M4 was the most complex configuration tested, combining aspects from both M2 and M3 to tune hyporheic flow parameters (H lag , H 1 frac , H 2 frac , H 3 frac ) and groundwater inflow parameters (GW 1 , GW 2 , GW 3 ) (Table 1). Despite increased complexity and additional degrees of freedom, M4 did not show a marked improvement in performance over M3, providing only marginal decreases in RMSE (Fig. 5). Predicted water temperature envelopes from M3 and M4 at the headwater and outlet were difficult to distinguish visually (Figs. 6 and 7). M4 had the lowest mean validation RMSE value amongst all model configurations at the headwater gage (1.10 • C). The configuration's validation RMSE at the outlet gage (1.04 • C) was comparable to that of M3 (Fig. 5). Headwater daily maxima and minima prediction error for M4 were low compared to other model configurations during validation, with values of 1.12 • C and -0.29 • C respectively (Fig. 5). The best performing M4 run had a headwater RMSE of 0.70 • C and an outlet RMSE of 0.59 • C over the validation period.

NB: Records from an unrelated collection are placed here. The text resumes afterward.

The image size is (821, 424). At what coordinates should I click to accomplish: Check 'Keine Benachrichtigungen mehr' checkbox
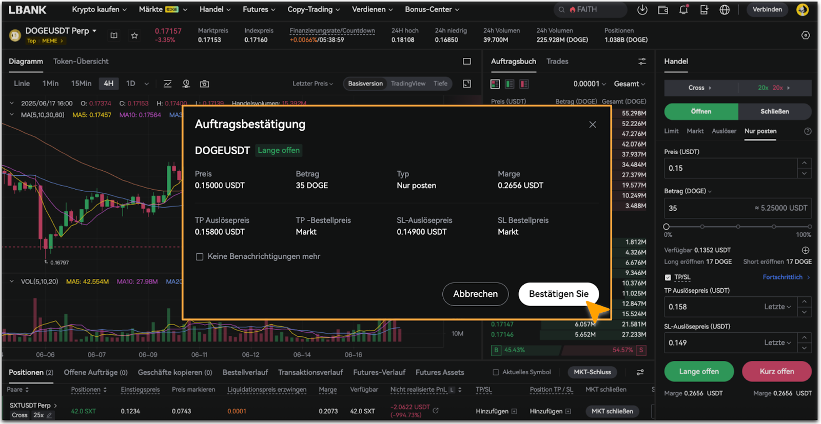pos(200,257)
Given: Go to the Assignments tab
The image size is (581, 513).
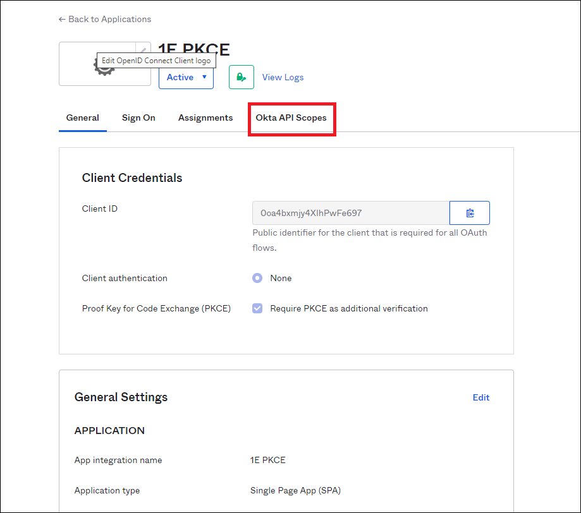Looking at the screenshot, I should click(205, 118).
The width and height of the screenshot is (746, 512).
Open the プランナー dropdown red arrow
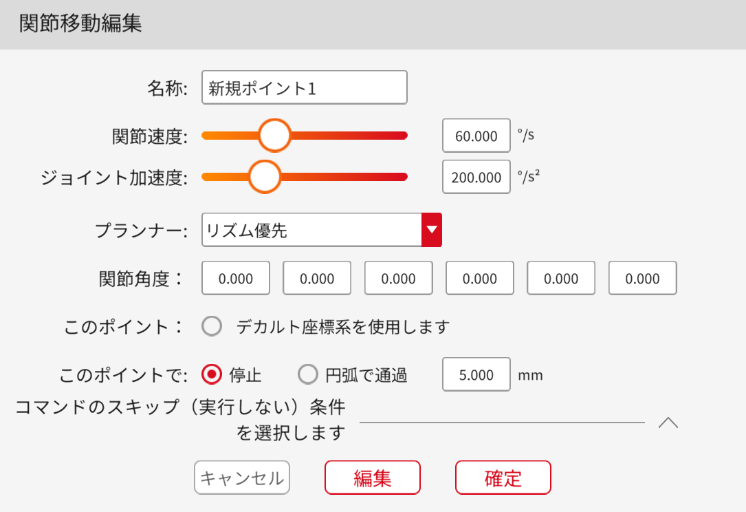[431, 230]
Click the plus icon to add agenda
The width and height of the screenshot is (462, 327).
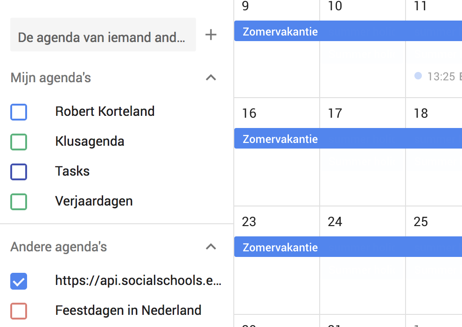[x=211, y=35]
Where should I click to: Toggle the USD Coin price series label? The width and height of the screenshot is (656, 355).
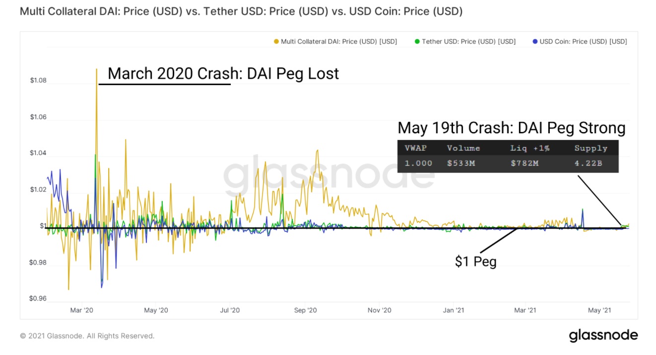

Mean optimal parameter values across the top 1% of calibrated model runs gave additional insight into differences in performance between model configurations (Table 3). Coefficients controlling the temperature of groundwater inflow for first-, second-, and third-order streams (C 1 AT-GW , C 2 AT-GW , C 3 AT-GW ) were tuned for all model configurations. First-order coefficients (C 1 AT-GW ) were calibrated to lower values than second-and third-order coefficients for all configurations, reflecting cooler inflow temperatures in upland areas of the catchment. M1 and M2, models without hyporheic flow, had optimal C AT-GW values that were considerably higher than M3 and M4, models that did represent hyporheic flow. W, representing the number of days of mean air temperatures that were incorporated into estimates of groundwater temperatures, was consistently tuned to a value between 7 and 8 days for all model configurations. We also tuned R shade , a coefficient used to adjust the degree riparian shading along the network, for all model versions, reflecting uncertainty in our estimates of riparian cover derived from gridded datasets. In M1 and M2, R shade was tuned to 0.999 and 1.042 respectively, suggesting little bias in estimated riparian shading values. However, M3 and M4 had notably lower optimal R shade values of 0.690 and 0.699, respectively.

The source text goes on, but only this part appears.